Balança comercial desequilibrada

Economia global fraca e discurso do governo ‘fora da realidade’ prejudicam comércio exterior

Para economista, declarações dos governantes são despropositadas, alimentam incerteza e "jogam contra" o país. Saldo comercial cai 27% neste ano

Tânia Rêgo/Agência Brasil
Tânia Rêgo/Agência Brasil
País registra queda em vários setores, como veículos de carga (-39,2%), automóveis de passageiros (-34,4%), plataformas para extração de petróleo (-31,9%) e autopeças (-18,9%)

São Paulo –De janeiro a outubro, as exportações brasileiras somaram US$ 185,437 bilhões, queda de 7,7% em relação a igual período de 2018, com base na média diária. As importações, em um total de US$ 150,614 bilhões, caíram menos: 1,5%.  A retração é significativa quando se considera o saldo comercial, de US$ 34,823 bilhões, 27,4% menor. O país sofre efeitos de um comércio global enfraquecido, mas o discurso ofensivo do governo contribui para piorar a situação, diz o economista Rafael Cagnin, do Instituto de Estudos para o Desenvolvimento Industrial (Iedi).

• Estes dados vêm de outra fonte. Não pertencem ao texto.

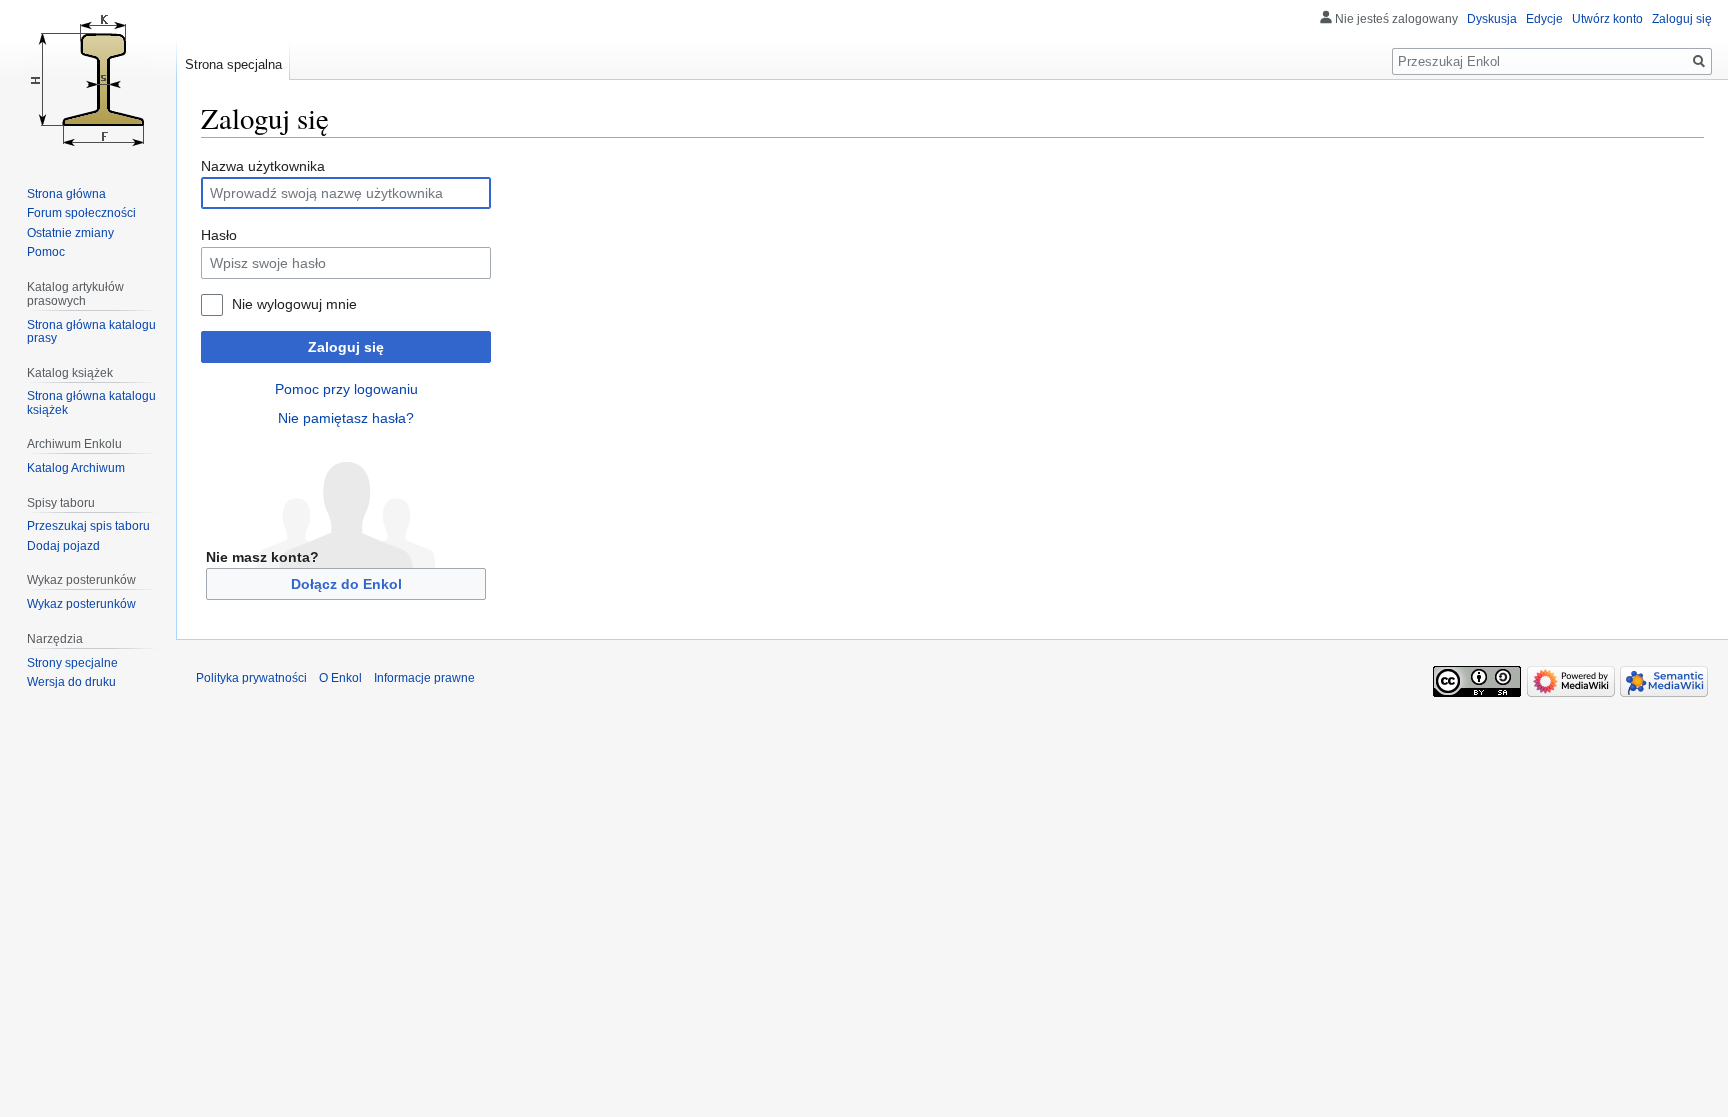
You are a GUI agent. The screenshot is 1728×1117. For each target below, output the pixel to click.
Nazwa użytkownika (263, 166)
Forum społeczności (81, 213)
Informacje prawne (424, 678)
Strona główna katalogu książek (91, 403)
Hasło (219, 235)
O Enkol (340, 678)
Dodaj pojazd (63, 546)
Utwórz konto (1607, 19)
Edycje (1544, 19)
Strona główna (66, 194)
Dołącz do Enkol (346, 584)
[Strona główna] (88, 80)
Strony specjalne (72, 663)
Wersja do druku (71, 682)
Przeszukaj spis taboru (88, 526)
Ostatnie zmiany (70, 233)
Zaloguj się (346, 347)
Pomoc (46, 252)
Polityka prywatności (251, 678)
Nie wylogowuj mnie (294, 304)
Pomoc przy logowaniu (346, 389)
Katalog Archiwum (76, 468)
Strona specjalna (233, 64)
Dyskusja (1492, 19)
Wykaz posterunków (81, 604)
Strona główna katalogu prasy (91, 332)
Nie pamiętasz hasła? (346, 418)
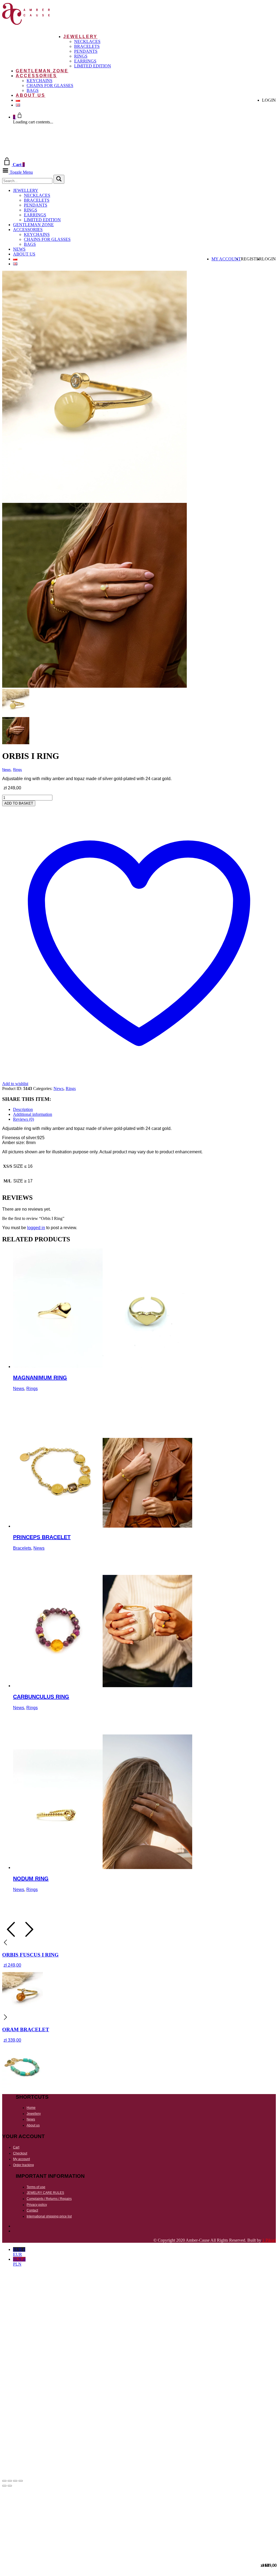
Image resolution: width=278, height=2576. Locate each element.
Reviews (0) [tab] (23, 1119)
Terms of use (36, 2187)
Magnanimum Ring (40, 1378)
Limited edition (92, 66)
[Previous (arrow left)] (4, 2486)
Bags (33, 90)
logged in (36, 1227)
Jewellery (80, 36)
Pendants (85, 51)
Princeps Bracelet (42, 1537)
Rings (80, 56)
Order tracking (23, 2165)
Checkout (20, 2153)
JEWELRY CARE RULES (45, 2193)
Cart (16, 2147)
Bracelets (87, 46)
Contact (32, 2210)
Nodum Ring (31, 1879)
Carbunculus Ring (41, 1697)
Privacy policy (37, 2205)
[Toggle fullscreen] (10, 2481)
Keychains (39, 80)
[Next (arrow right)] (10, 2486)
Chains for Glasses (50, 85)
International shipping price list (49, 2216)
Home (31, 2108)
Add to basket (18, 803)
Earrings (85, 61)
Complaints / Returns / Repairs (49, 2199)
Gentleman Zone (42, 70)
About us (30, 95)
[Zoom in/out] (4, 2481)
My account (226, 259)
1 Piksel (269, 2240)
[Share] (15, 2481)
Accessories (36, 75)
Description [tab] (23, 1109)
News (19, 249)
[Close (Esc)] (20, 2481)
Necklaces (87, 41)
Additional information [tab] (32, 1114)
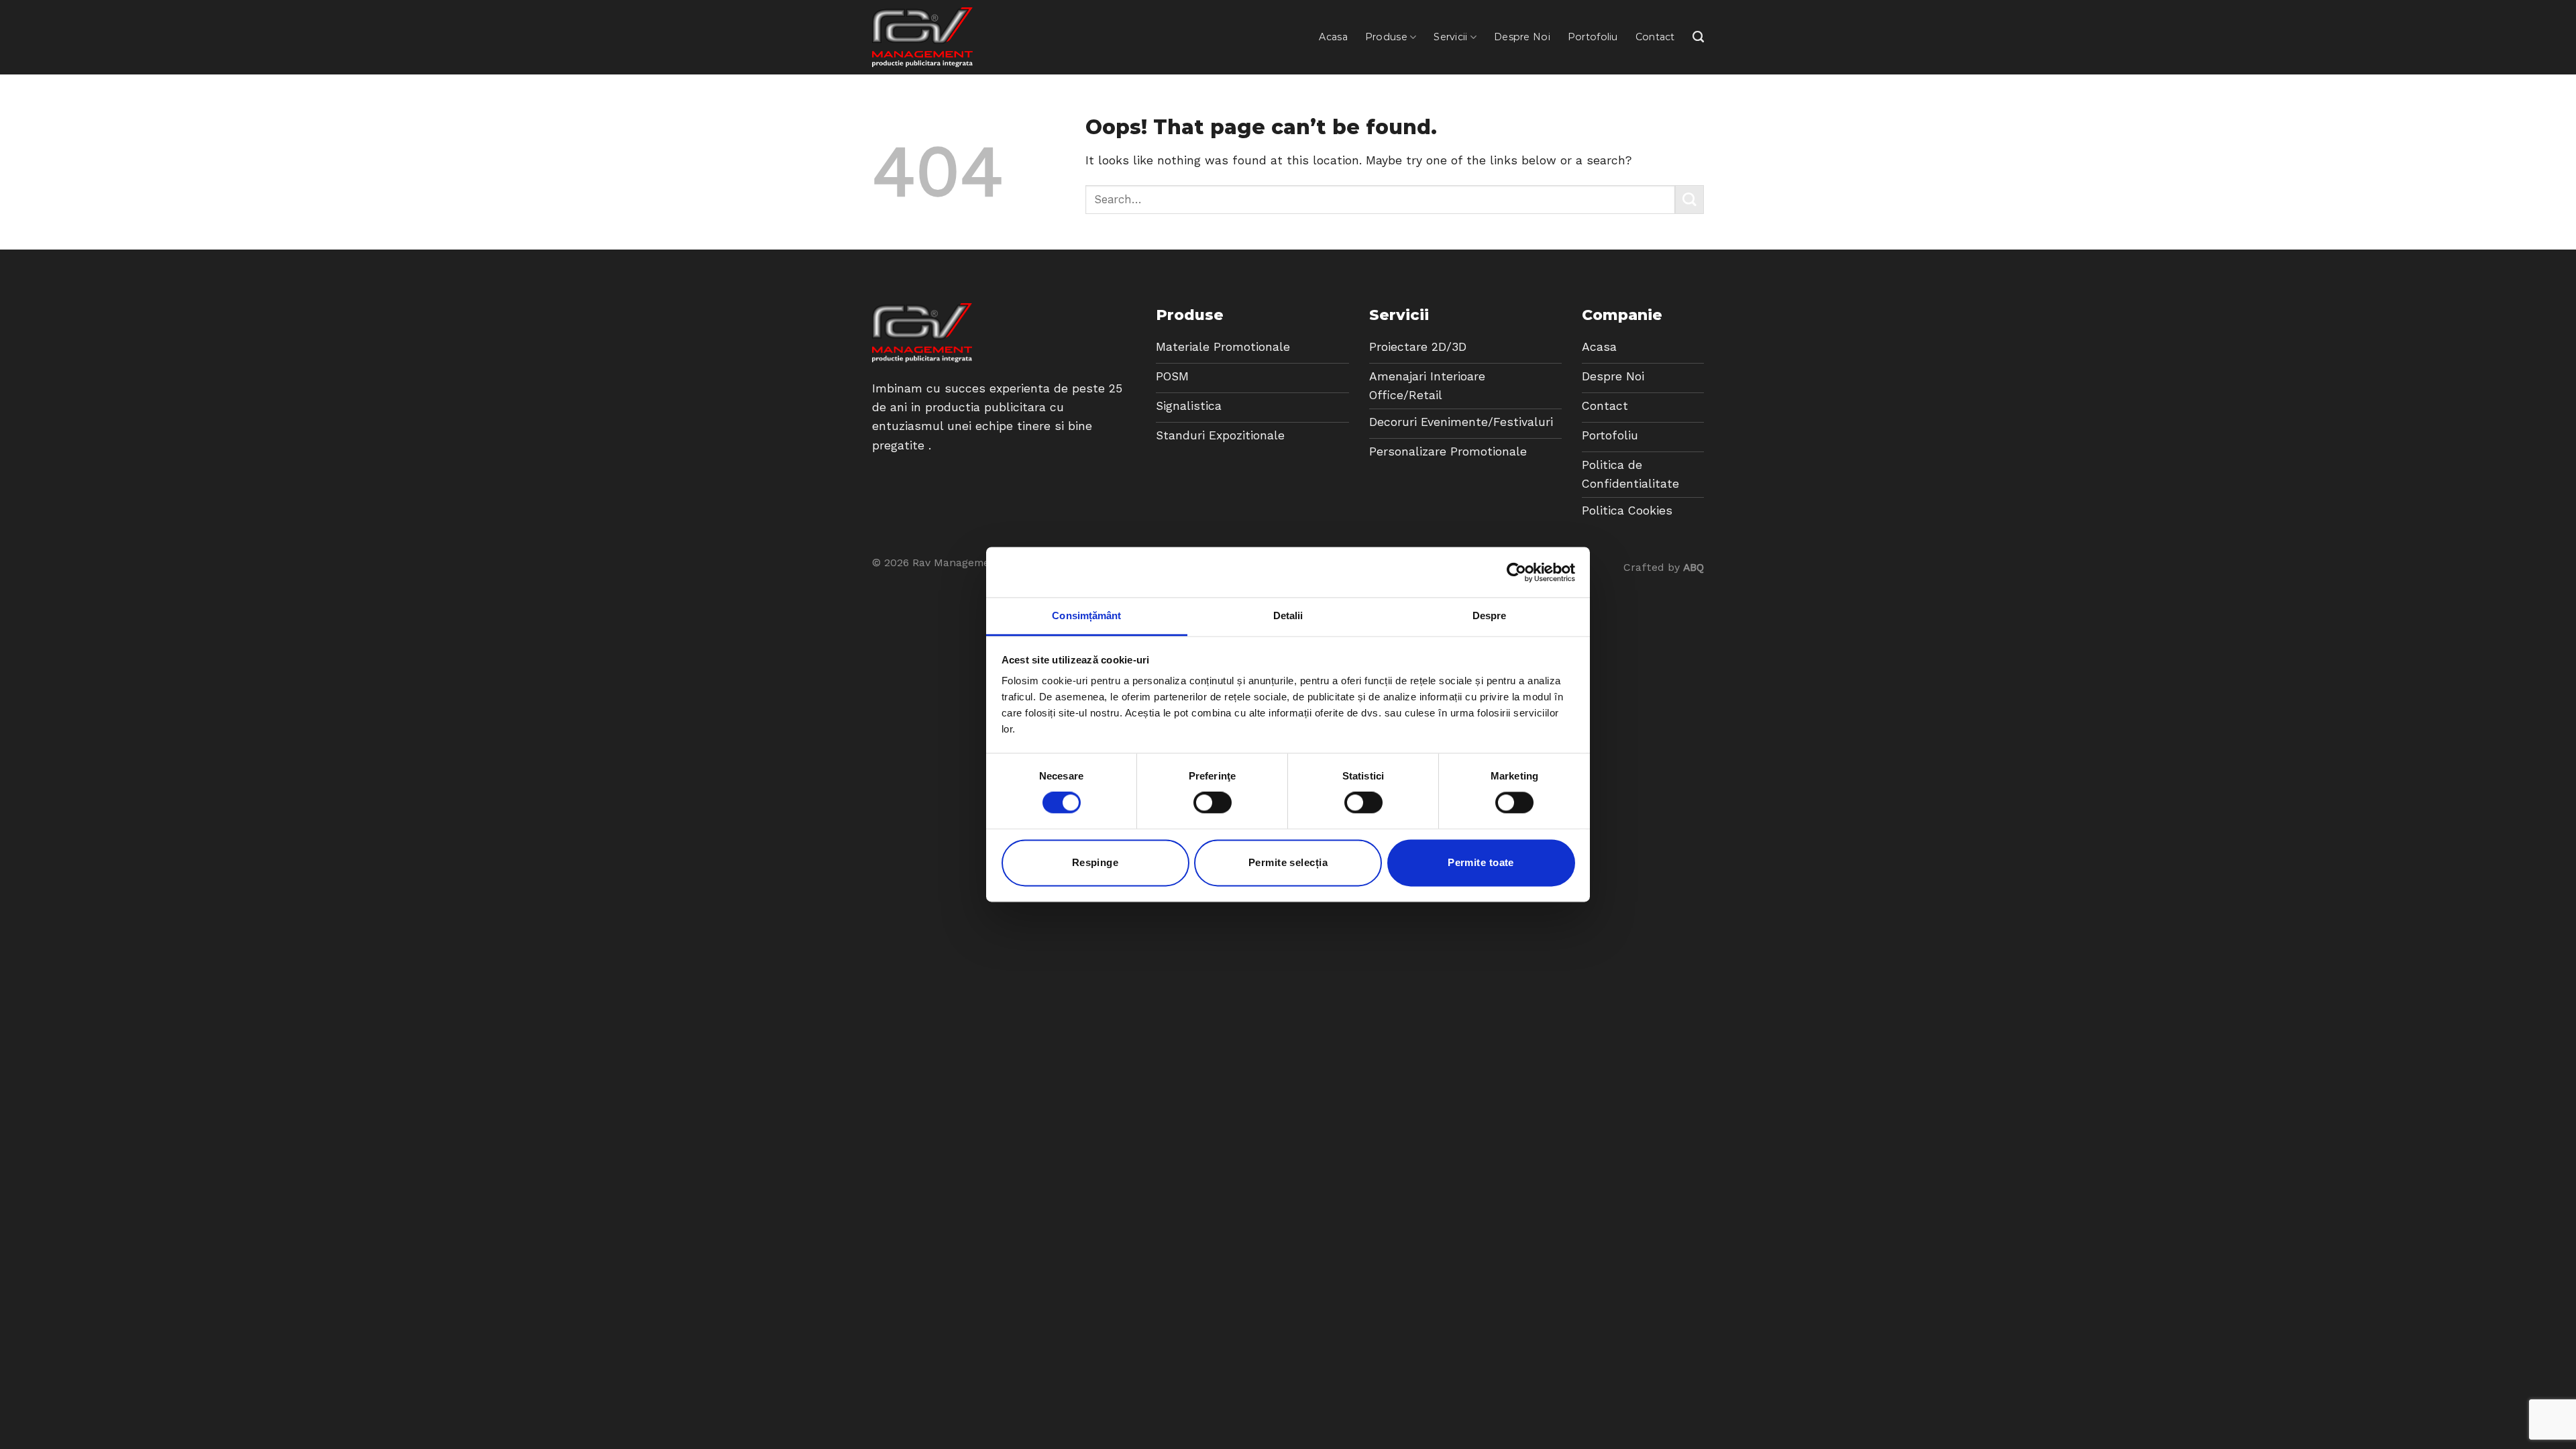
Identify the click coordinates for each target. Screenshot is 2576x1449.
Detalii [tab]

Para ele, declarações sobre uma possível saída do Mercosul ou expulsão da Argentina, entre outras, têm influência nos negócios brasileiros. “É completamente despropositado e não contribui para a recuperação da economia brasileira. Introjeta desconfiança”, afirma Cagnin, para quem existe “uma máquina de geração de incertezas no próprio governo”.

Ele identifica um discurso geopolítico “completamente deslocado” da realidade mundial. “O discurso do governo frente ao meio ambiente e os desastres ambientais jogam contra o Brasil”, avalia o economista. “Você está jogando areia na engrenagem. Esse ruído, esse mal-estar, não é favorável para quem quer se integrar ao comércio internacional e fazer dele uma alavanca”, acrescenta.

Arte RBA

Competitividade

Além da questão político-ideológica, há o fator econômico, em um cenário de “ineficiência” do país, conforme aponta o analista. “O setor externo está contribuindo muito pouco para virarmos a página (da recuperação)”, diz Cagnin. “Do ponto de vista global, o ambiente não tem sido muito favorável. Nesse ambiente de baixo dinamismo, você tem um acirramento da concorrência”, afirma o economista do Iedi, lembrando da “baixa competitividade” brasileira. Segundo ele, é preciso criar condições para exportar artigos de maior intensidade tecnológica e valor agregado, particularmente em relação à China, país que é atualmente nosso principal parceiro comercial e com o qual o Brasil tem um perfil desfavorável no comércio.

“Isso passa pelo equacionamento de nossos problemas estruturais. Uma das principais reformas que precisamos fazer é a tributária. Como a indústria tem cadeias produtivas longas, essas distorções do sistema tributário vão se acumulando”, cita Cagnin. O Estado também demora para devolver o imposto quando você exporta. Para a empresa, isso é capital. A gente precisa de uma reforma de fato, não de outro puxadinho”, afirma o economista, que defende um Imposto sobre Valor Agregado (IVA) nacional, como “o mundo desenvolvido já faz há décadas”.

Outro problema que atinge o Brasil é a crise que atinge alguns dos parceiros comerciais. Caso da Argentina, especialmente no ramo de manufaturados, como veículos automotores. De acordo com os dados do Ministério da Economia, de janeiro a outubro, as vendas para a Argentina caíram 39%, acima do resultado geral para o Mercosul – queda de 34,1% nas exportações. O país vizinho é quarto maior destino das vendas brasileiras e o terceiro país de origem das importações.

Também no ano, o país registra queda em vários setores, como veículos de carga (-39,2%), automóveis de passageiros (-34,4%), plataformas para extração de petróleo (-31,9%), autopeças (-18,9%), aviões (-15,5%), óleo de soja em bruto (-37%), couros e peles (-22%), açúcar em bruto (-18,8%), soja em grãos (-22,9%) e minério de cobre (-15,3%). As exportações para os Estados Unidos, país ao qual o atual governo se alinhou automaticamente, aumentaram 1%, enquanto as importações cresceram 6,1%.